So ist am Markt eine Vielzahl unterschiedlicher Produkte und Systeme verfügbar, die nahezu alle Anwendungsfälle abdecken – eine Technologie-Abwägung in Abhängigkeit von der Anwendung ist also in jedem Fall nötig. Selbst bauliche Gegebenheiten spielen eine Rolle (Kasten „Funk in Gebäuden“). Insbesondere in der Prozessindustrie ist mit WirelessHART ein Standard geschaffen, der nicht nur Problemlöser, sondern Standardtechnologie ist. Sensornetzwerke in der Fertigungs- und Produktionsautomatisierung sind eher die Ausnahme. Das liegt auf der einen Seite an der Kostensituation der Komponenten, auf der anderen Seite an den technologischen Anforderungen.

▸ Aufgabe: Welcher Standard wurde laut dem Textauszug insbesondere in der Prozessindustrie geschaffen?

▸ Einträge:
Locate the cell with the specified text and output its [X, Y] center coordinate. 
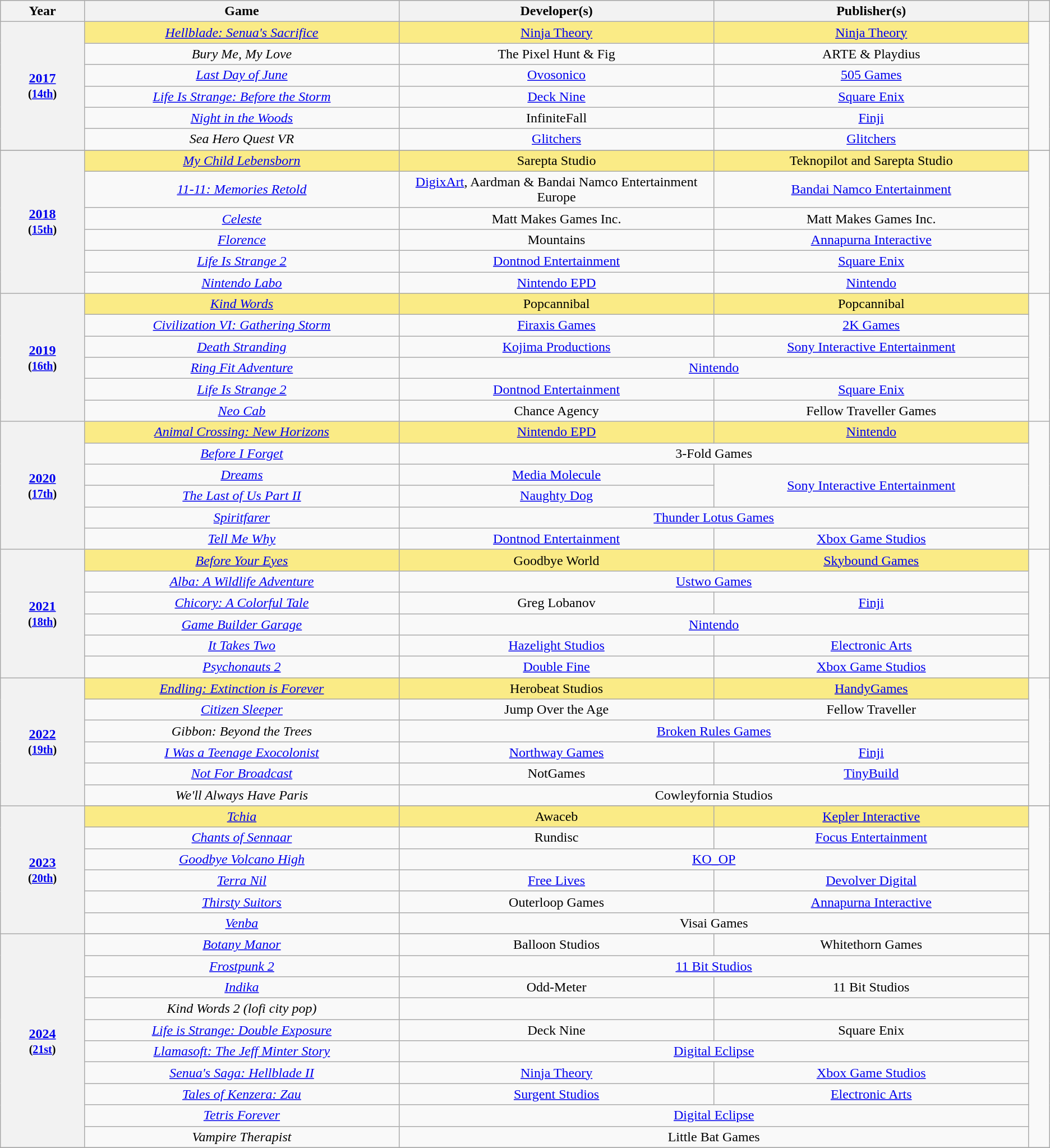
Herobeat Studios [556, 688]
Llamasoft: The Jeff Minter Story [241, 1051]
2019(16th) [43, 357]
Chicory: A Colorful Tale [241, 602]
We'll Always Have Paris [241, 795]
Balloon Studios [556, 944]
Kojima Productions [556, 347]
Odd-Meter [556, 987]
KO_OP [714, 859]
Thirsty Suitors [241, 901]
Dreams [241, 475]
Citizen Sleeper [241, 710]
2K Games [872, 325]
Tetris Forever [241, 1115]
3-Fold Games [714, 453]
Fellow Traveller Games [872, 411]
Ustwo Games [714, 581]
Media Molecule [556, 475]
Whitethorn Games [872, 944]
Cowleyfornia Studios [714, 795]
Tchia [241, 816]
Nintendo Labo [241, 282]
ARTE & Playdius [872, 54]
Skybound Games [872, 560]
Ovosonico [556, 75]
Gibbon: Beyond the Trees [241, 731]
DigixArt, Aardman & Bandai Namco Entertainment Europe [556, 190]
Death Stranding [241, 347]
Surgent Studios [556, 1094]
The Pixel Hunt & Fig [556, 54]
Chance Agency [556, 411]
Northway Games [556, 752]
Hellblade: Senua's Sacrifice [241, 33]
Not For Broadcast [241, 773]
Life is Strange: Double Exposure [241, 1030]
Fellow Traveller [872, 710]
2023(20th) [43, 869]
I Was a Teenage Exocolonist [241, 752]
Spiritfarer [241, 517]
Game [241, 11]
Civilization VI: Gathering Storm [241, 325]
Thunder Lotus Games [714, 517]
My Child Lebensborn [241, 160]
Tales of Kenzera: Zau [241, 1094]
2024(21st) [43, 1040]
Kind Words 2 (lofi city pop) [241, 1008]
Hazelight Studios [556, 646]
Chants of Sennaar [241, 837]
It Takes Two [241, 646]
Frostpunk 2 [241, 965]
TinyBuild [872, 773]
Florence [241, 240]
Teknopilot and Sarepta Studio [872, 160]
Game Builder Garage [241, 624]
Mountains [556, 240]
Bandai Namco Entertainment [872, 190]
Broken Rules Games [714, 731]
Senua's Saga: Hellblade II [241, 1072]
Greg Lobanov [556, 602]
505 Games [872, 75]
11-11: Memories Retold [241, 190]
Devolver Digital [872, 880]
Celeste [241, 218]
Ring Fit Adventure [241, 368]
Jump Over the Age [556, 710]
Visai Games [714, 923]
Sarepta Studio [556, 160]
Developer(s) [556, 11]
Awaceb [556, 816]
Night in the Woods [241, 118]
Neo Cab [241, 411]
Sea Hero Quest VR [241, 139]
2021(18th) [43, 613]
Tell Me Why [241, 538]
Animal Crossing: New Horizons [241, 432]
Focus Entertainment [872, 837]
2022(19th) [43, 742]
Before Your Eyes [241, 560]
2018(15th) [43, 221]
InfiniteFall [556, 118]
Little Bat Games [714, 1136]
Bury Me, My Love [241, 54]
Naughty Dog [556, 496]
Publisher(s) [872, 11]
2017(14th) [43, 86]
Goodbye Volcano High [241, 859]
NotGames [556, 773]
Life Is Strange: Before the Storm [241, 96]
2020(17th) [43, 485]
Vampire Therapist [241, 1136]
Alba: A Wildlife Adventure [241, 581]
Psychonauts 2 [241, 667]
Before I Forget [241, 453]
The Last of Us Part II [241, 496]
Terra Nil [241, 880]
Double Fine [556, 667]
Year [43, 11]
HandyGames [872, 688]
Outerloop Games [556, 901]
Kepler Interactive [872, 816]
Venba [241, 923]
Goodbye World [556, 560]
Rundisc [556, 837]
Free Lives [556, 880]
Firaxis Games [556, 325]
Last Day of June [241, 75]
Indika [241, 987]
Endling: Extinction is Forever [241, 688]
Kind Words [241, 304]
Botany Manor [241, 944]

▸ Lösung: WirelessHART.